La Justicia habló mucho de Fulgencio Báez Brizuela a mediados de 2019. Un fallo de la Cámara Criminal y Correccional en una causa por tenencia ilegítima de arma de fuego y encubrimiento, en la que había sido condenado a tres años y seis meses de cárcel, se había convertido en materia de discusión entre algunos círculos de abogados por una curiosidad en el expediente.
En abril de 2015, Fulgencio había sido encontrado por un policía con una pistola Bersa 9 milímetros, con la numeración limada y 17 balas en su cargador y recámara, a pocos metros del santuario del Gauchito Gil de la Villa 31, ubicado en la intersección de las calles 3 y 4, un enclave caliente en aquel entonces, una época marcada por olas de asesinatos entre bandas narco, sicariato y venganzas a plena luz del día.
El arma que tenía Fulgencio estaba lista para disparar, un punto clave para condenarlo, pero su defensor particular, insólitamente, argumentó en su apelación que para que la pistola estuviera lista para el tiro debía estar en su mano, no en el cinto a su espalda. Los jueces Patricia Llerena, Gustavo Bruzzone y Jorge Rimondi rechazaron el planteo.
Pero Fulgencio, nacido en Paraguay hace 29 años y con domicilio en la manzana 13 de la Villa 31 bis, nunca fue a la cárcel. Había otra cuenta pendiente, íntimamente ligada. El arma era la cuestión.
En el mismo mes en que los magistrados firmaban su fallo, el Boletín Oficial emplazaba a Fulgencio a que se presente ante el Juzgado N°27 en un plazo no menor a tres días por una causa mucho peor y completamente diferente: homicidio agravado era el delito que le endilgaba por un crimen cometido también en 2015. Su presunta víctima fue Máximo Chávez Fernández, alias “El Chipacero”, otro hombre de la Villa 31 que cobraba un plan para poder tener una garrafa. Lo acribillaron en la manzana 111 del asentamiento de seis tiros en el pecho. Quince días después del asesinato, Brizuela era detenido con la pistola al cinto.
Así, lo ficharon y lo soltaron. Poco después, descubrieron que esa Bersa 9 milímetros era el arma con la que había matado, supuestamente, al “Chipacero”. Pero ya era demasiado tarde.
Entonces, Fulgencio, un hombre prófugo, se dedicó a vivir en libertad por más de seis años. Hasta ayer por la noche.
La división Homicidios de la PFA recibió el pedido de buscarlo, encontrarlo y capturarlo hace tres semanas. Así, una brigada con detectives especialistas en encontrar prófugos comenzó a rastrear la zona Oeste del conurbano Bonaerense.
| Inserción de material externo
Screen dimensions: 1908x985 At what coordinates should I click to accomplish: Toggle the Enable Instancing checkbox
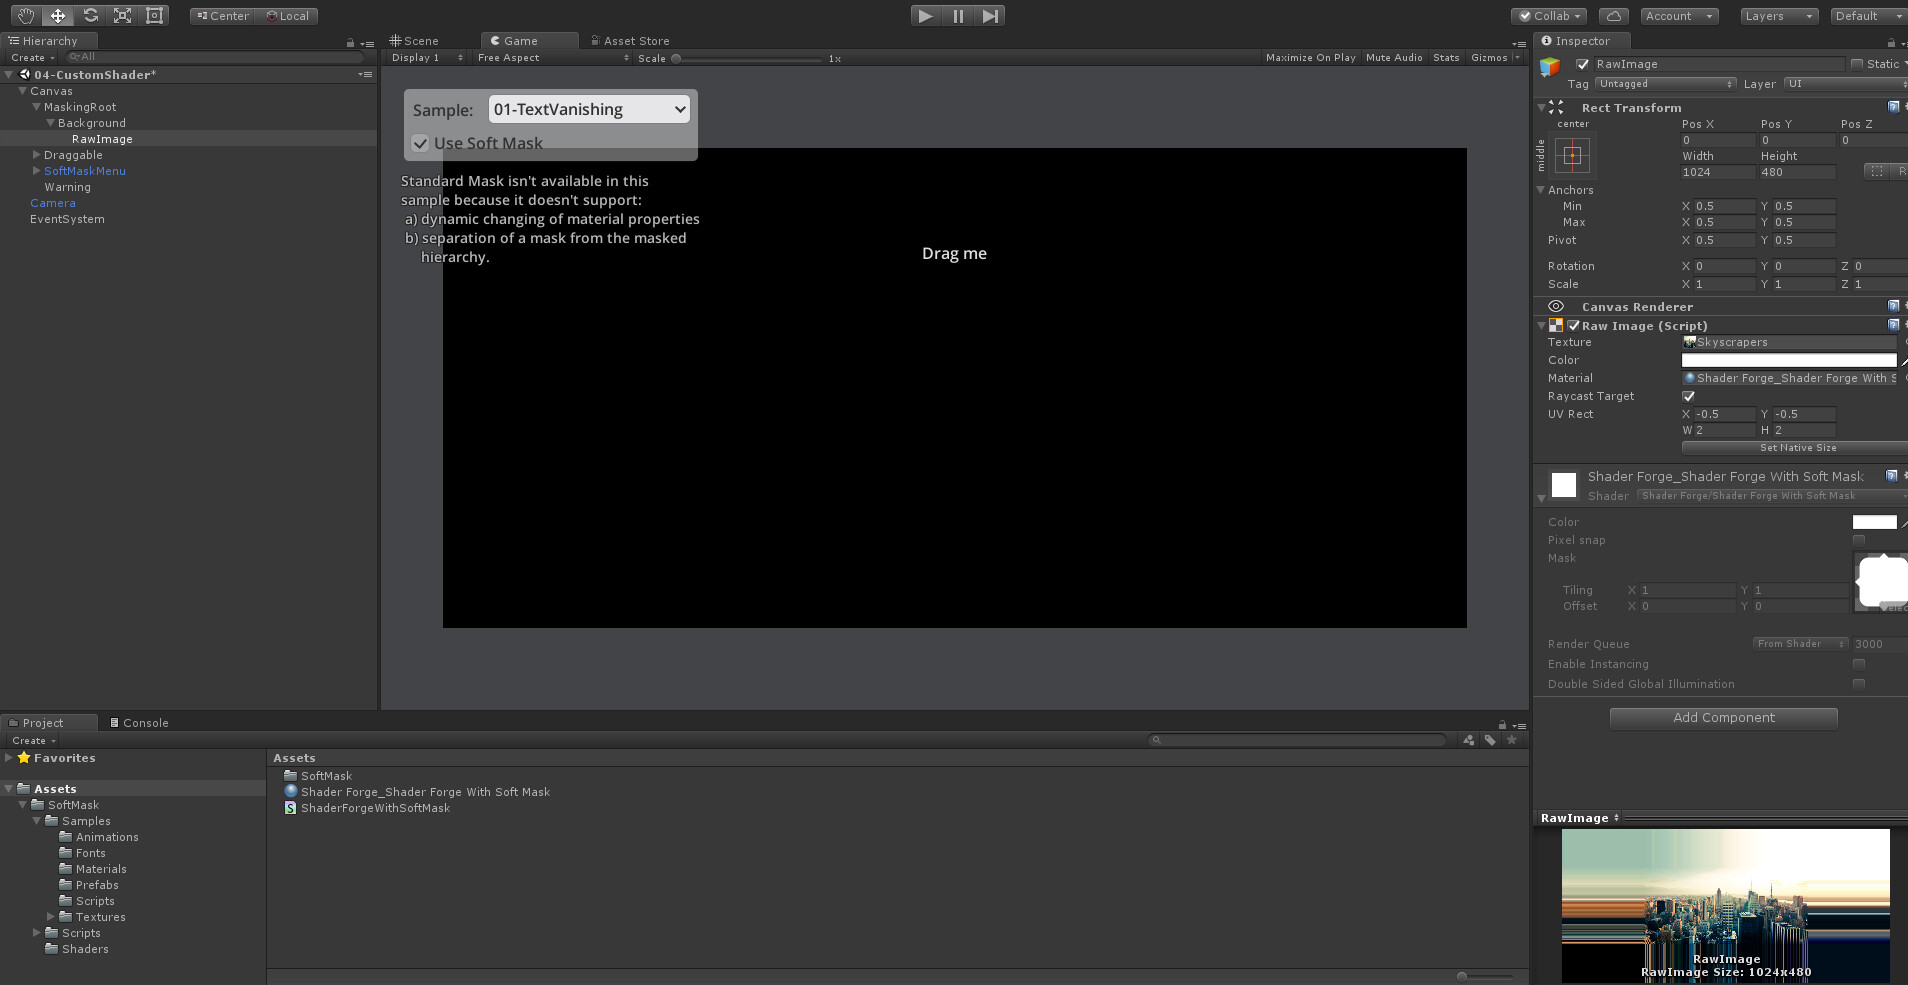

Dieron con varios de sus familiares, lo que comenzaba a ubicar a Fulgencio en el radar. No tardaron mucho en dar con él: lo arrestaron ayer por la noche.
A Fulgencio lo encontraron en Laferrere, en la calle Ipiranga al 3.000, donde lo detuvieron. Vivía en una casa de dos plantas a estrenar, detrás de un muro de dos metros y medio. Los detectives se sorprendieron con los interiores: baño y cocina de estilo y un primer piso todavía en obra. El horno se veía nuevo, lo mismo el extractor.
Según vecinos, Fulgencio vivía allí con su novia, en una casa construida al parecer en tiempo récord. Ni siquiera llevaba dos meses en el barrio. La plata con la que pagó la obra es otro punto dudoso: el prófugo no tuvo ningún empleo en blanco en su vida.
Fuentes policiales lo habían asociado a Los Sampedranos, la banda paraguaya que durante años ejerció el control sanguinario del comercio de droga en un sector del asentamiento de Retiro, con corralones ilegales en donde resistieron allanamientos a punta de pistola, con capos capaces de facturar tres millones de pesos por semana como “El Groso” Ortigoza, que incluso le disputaron el poder a las temibles células peruanas que operaban a pocas cuadras en el Playón Este.
Los sucesivos allanamientos esmerilaron el poder de la banda y forzaron al frente de la organización a quienes integraban las segundas o terceras líneas, con jefes que fueron y vinieron. A quién le responde Fulgencio, a quién le fue leal, o por qué mataron a “El Chipacero” de seis tiros son otras preguntas en el expediente.